With the images removed, write out each record exactly as given.

═══ Dataset extract

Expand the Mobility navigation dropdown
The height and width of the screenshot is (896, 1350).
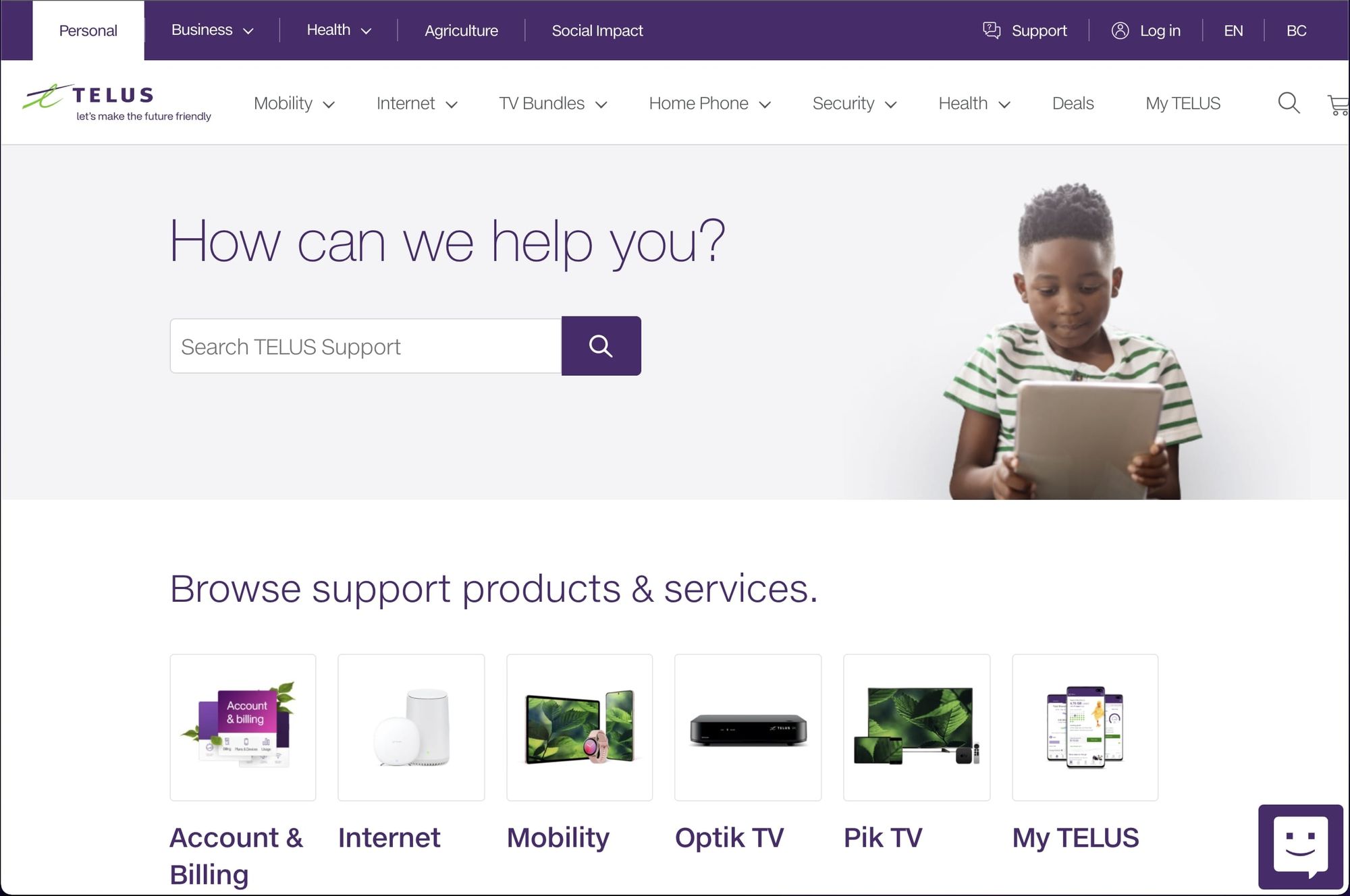[x=293, y=102]
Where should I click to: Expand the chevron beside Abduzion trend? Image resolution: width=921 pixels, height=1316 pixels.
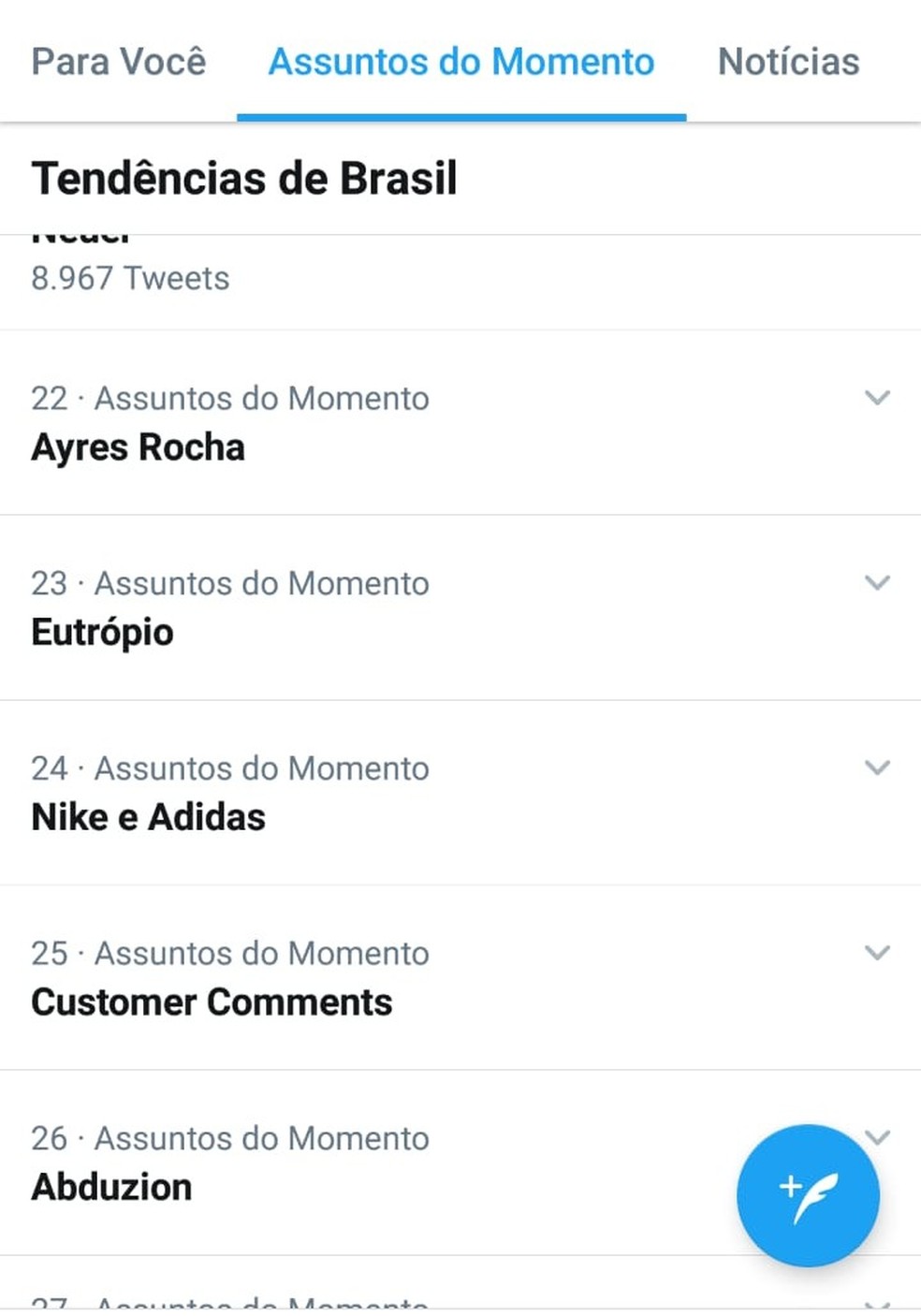pos(877,1138)
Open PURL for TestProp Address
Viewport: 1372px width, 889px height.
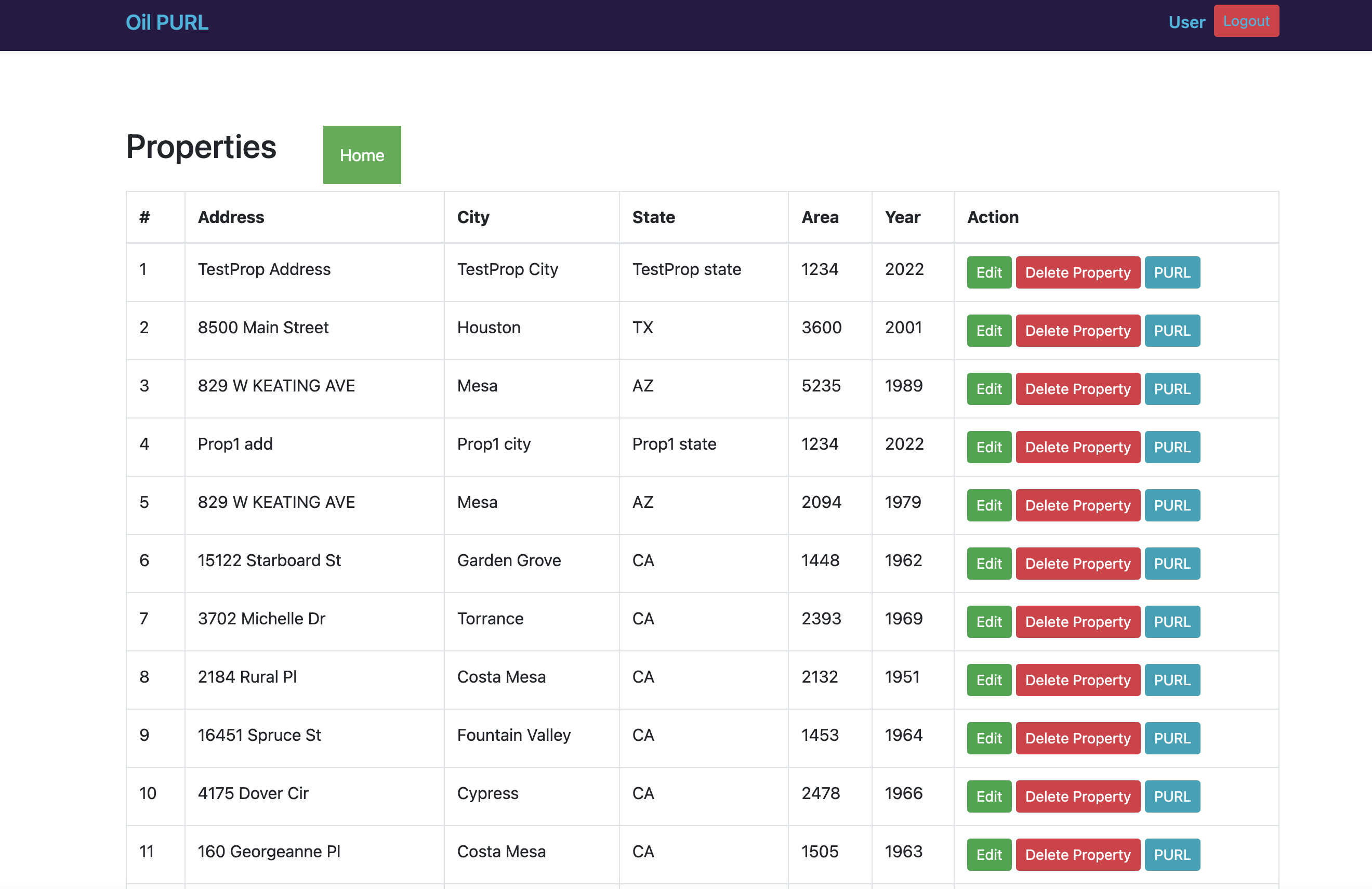tap(1171, 273)
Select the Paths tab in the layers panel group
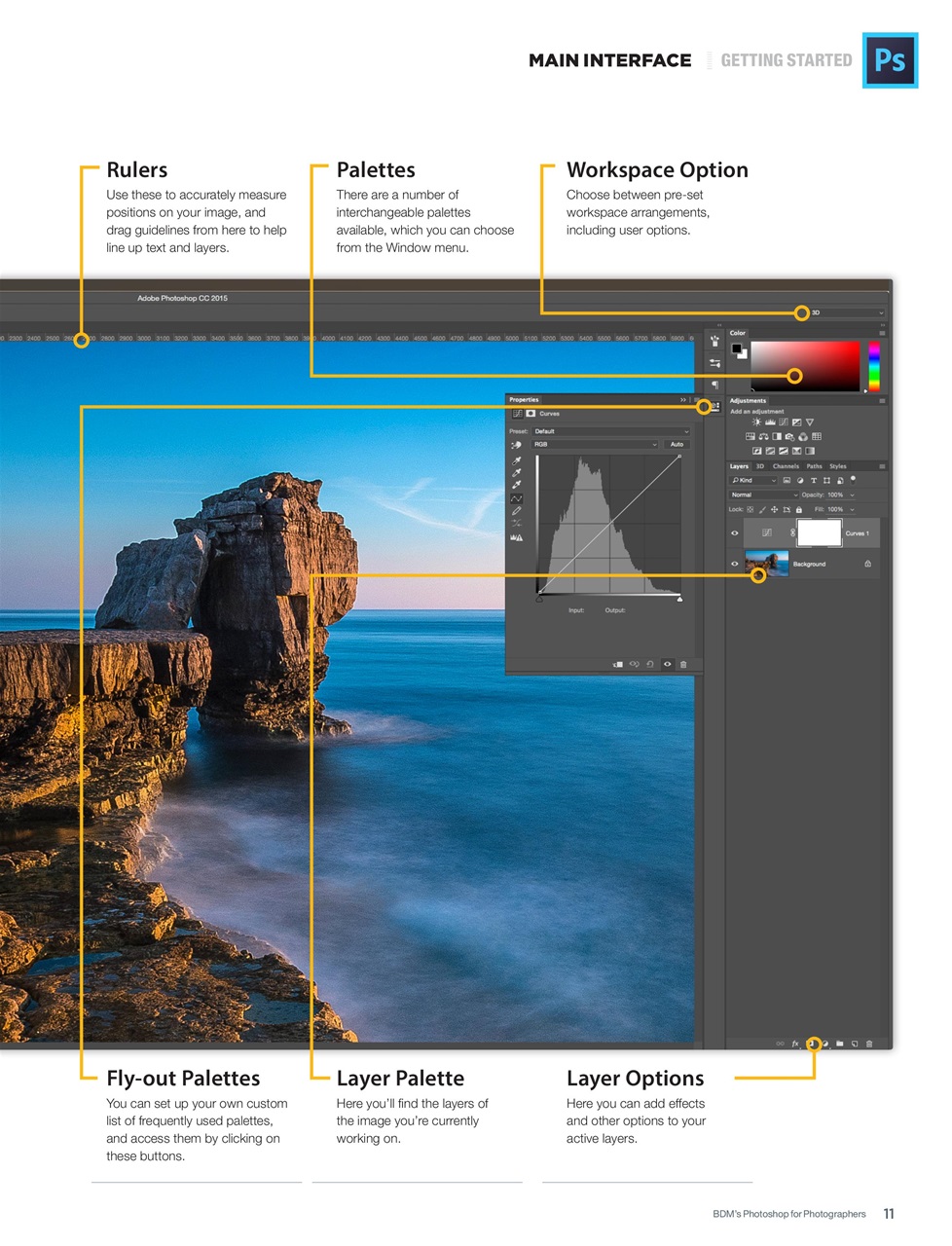The width and height of the screenshot is (952, 1246). click(814, 466)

══════

§ Response to this task
Expand the Mobility navigation dropdown
The height and width of the screenshot is (896, 1350).
[x=293, y=102]
Where should I click to: Expand the chevron beside Abduzion trend? Image resolution: width=921 pixels, height=1316 pixels.
pos(877,1138)
Open PURL for TestProp Address
Viewport: 1372px width, 889px height.
tap(1171, 273)
Select the Paths tab in the layers panel group
The width and height of the screenshot is (952, 1246). click(814, 466)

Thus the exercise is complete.